Responding To Someone Who Feels Doomed To Hell?

When I was seventeen, I remember standing before my pastor telling him that I felt better. I had just repeated a prayer about salvation. I remember the feeling right after praying that. I felt like I was going to hell. I still remember today many years later. It was the most terrible feeling I had ever felt. I went there with the intent of getting right and feeling better. But I left with the most dirty, helpless feeling I had ever had. 

What do you say to someone who thinks they are going to hell? The person feels like there is no hope and they are doomed to the pit of hell, with no chance of altering the outcome. I remember what it felt like. I’ve also spoken to many who have shared the same experience. Now, as someone who has been radically changed (mind and heart) by the saving power of Jesus, I passionately want people to understand the truth. They can be saved. They don’t have to go to hell. 

Lewis wrote in The Great Divorce, “There are only two kinds of people in the end: those who say to God, ‘Thy will be done,’ and those to whom God says, in the end, ‘Thy will be done.’” The premise being, if someone wants to God to Heaven, they will. If they want to go to hell, they will. I don’t believe that C.S. Lewis thought that anyone who ended up in hell would actually still want to stay there. You can read the Parable of the Rich Man and Lazarus and see that tremendous regret will come crashing down on anyone who rejects the Savior. But the point is still truthful: if anyone wants to be with God, they can. So the great question that Christians, pastors, and the church needs to answer is, how do I get this person who feels hopeless to see the truth? 

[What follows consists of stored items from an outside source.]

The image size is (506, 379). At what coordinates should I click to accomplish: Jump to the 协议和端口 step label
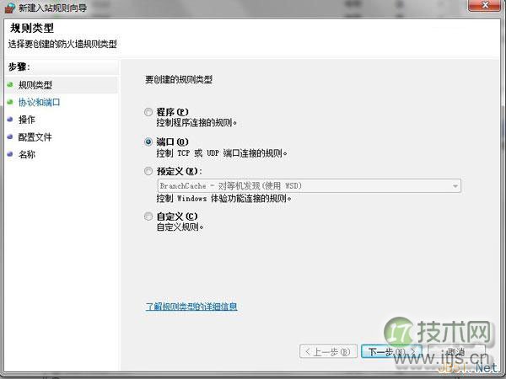[x=39, y=103]
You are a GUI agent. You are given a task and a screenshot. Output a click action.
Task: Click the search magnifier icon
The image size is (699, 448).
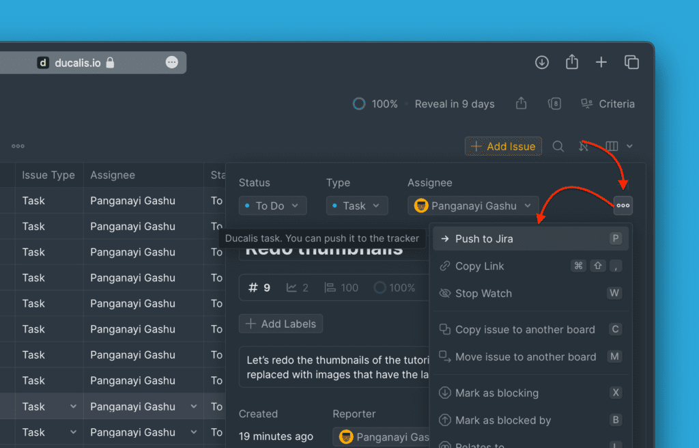558,146
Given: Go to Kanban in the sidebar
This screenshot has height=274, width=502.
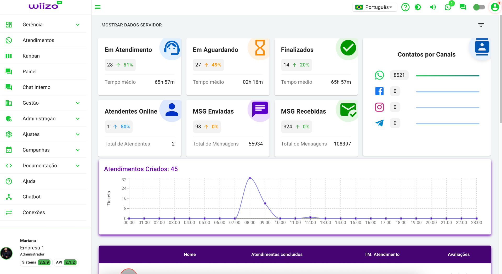Looking at the screenshot, I should point(31,56).
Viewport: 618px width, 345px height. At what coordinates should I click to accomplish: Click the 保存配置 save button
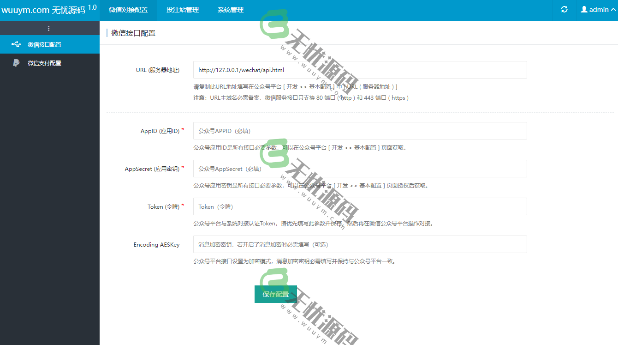pyautogui.click(x=275, y=294)
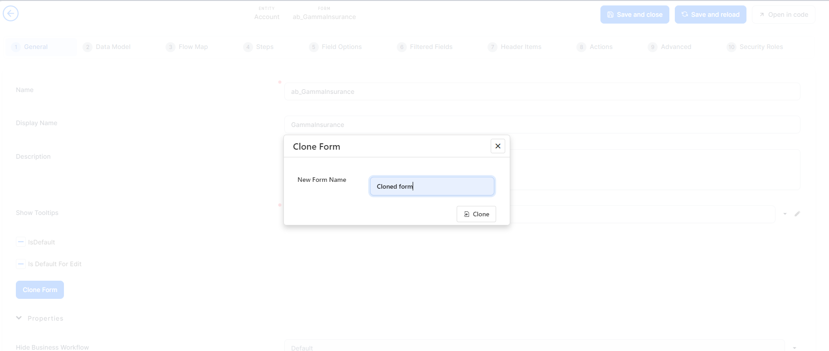Open the Flow Map tab
This screenshot has height=351, width=829.
point(187,47)
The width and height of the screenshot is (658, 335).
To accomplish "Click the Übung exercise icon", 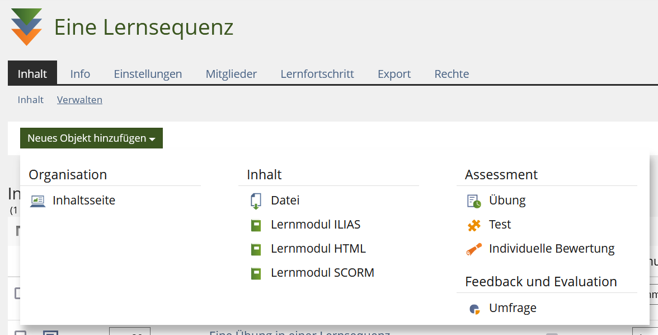I will coord(474,201).
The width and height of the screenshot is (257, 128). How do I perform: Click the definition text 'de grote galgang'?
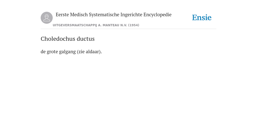click(58, 52)
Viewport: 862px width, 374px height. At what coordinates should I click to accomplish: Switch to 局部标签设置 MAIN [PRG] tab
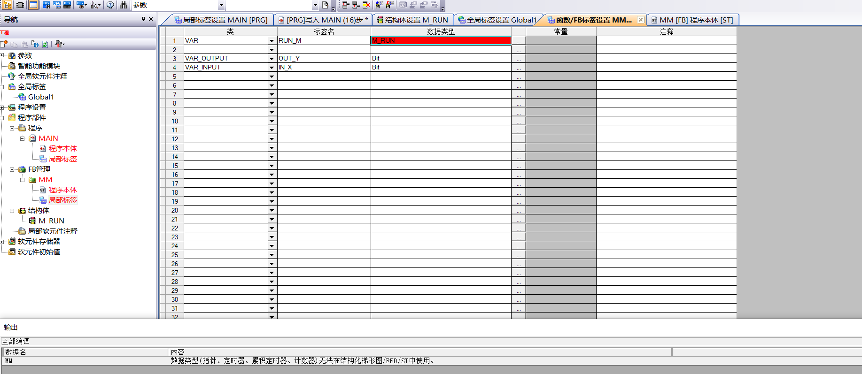(x=221, y=20)
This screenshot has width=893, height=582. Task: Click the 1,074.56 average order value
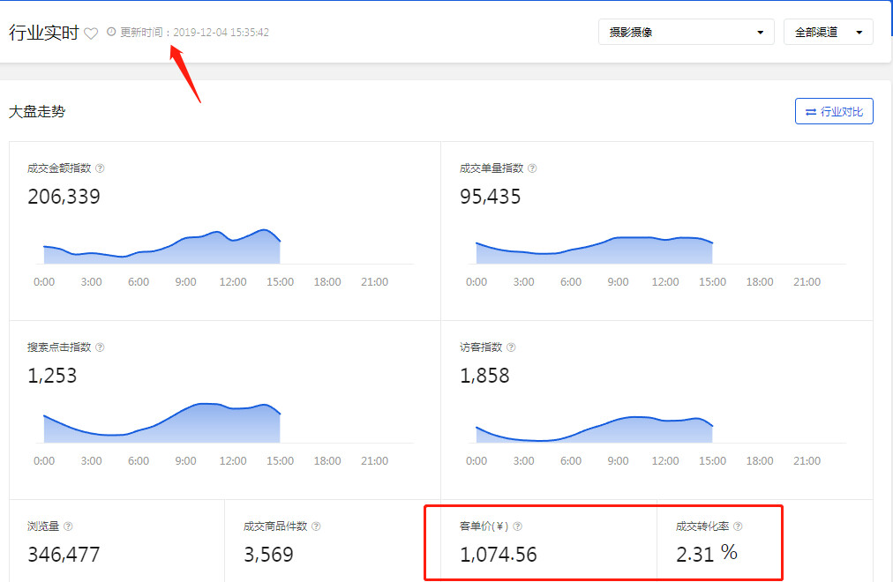[x=499, y=555]
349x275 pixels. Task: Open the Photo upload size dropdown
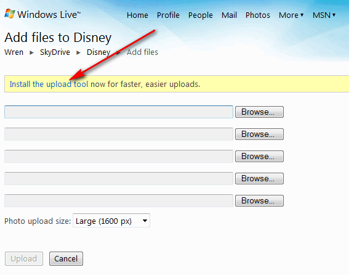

Part of the problem here is that many Christians in the church don’t know how to share their faith with anyone. I remember being a brand new Christian in college at about twenty years old. I was at a service for college and high school students. I was asked to go forward and pray with anyone who stepped forward and wanted to make a response for Christ. I calmly told them “sure”, but secretly inside I was praying no one came forward for fear of not knowing what to say! This is the inward struggle of too many in churches and even, sadly, some pastors. 

So my very simple, but crucial advice is lead them to scripture, not just your thoughts. Maybe you were looking for something more profound than that? I understand, but my experience is that this just isn’t being done very adequately. When I was younger and felt I was going to hell, I needed to be shown what scripture said about the whole matter. I am a firm believer in the Romans Road way to explain the gospel to people. It’s simple, to the point, and easy to remember. Romans 3:23 (why we need salvation), Romans 6:23 (the result of our sin, but there’s a way out), Romans 5:8 (the unconditional love of God), Romans 10:9-10 (our responsibility to believe and confess), Romans 10:13 (Whomever will, can). 

So the next time you get in a conversation with someone who is at a crisis of faith and doesn’t feel saved, go to the Bible. Our feelings are going to let us down. They will deceive us. We cannot be driven by emotion and feelings. Proverbs 14:12 says, “There is a way that appears to be right, but in the end it leads to death.” Jeremiah echoes this about listening to our hearts in chapter seventeen. “The heart is deceitful above all things and beyond cure. Who can understand it?” I can clearly remember times when I was driving, not quite sure where we were, and I said, “I feel like we’re going the wrong way.” It turns out we were not. My feelings let me down. And they have many more times! Other times I have said, “This just feels so right.” Then I later remember back on those times with regret. My feelings have even been altered by a football team, filled with people that I have never met, and most likely will never meet. Why do we trust our understanding and whole worldview to something as fragile as our feelings?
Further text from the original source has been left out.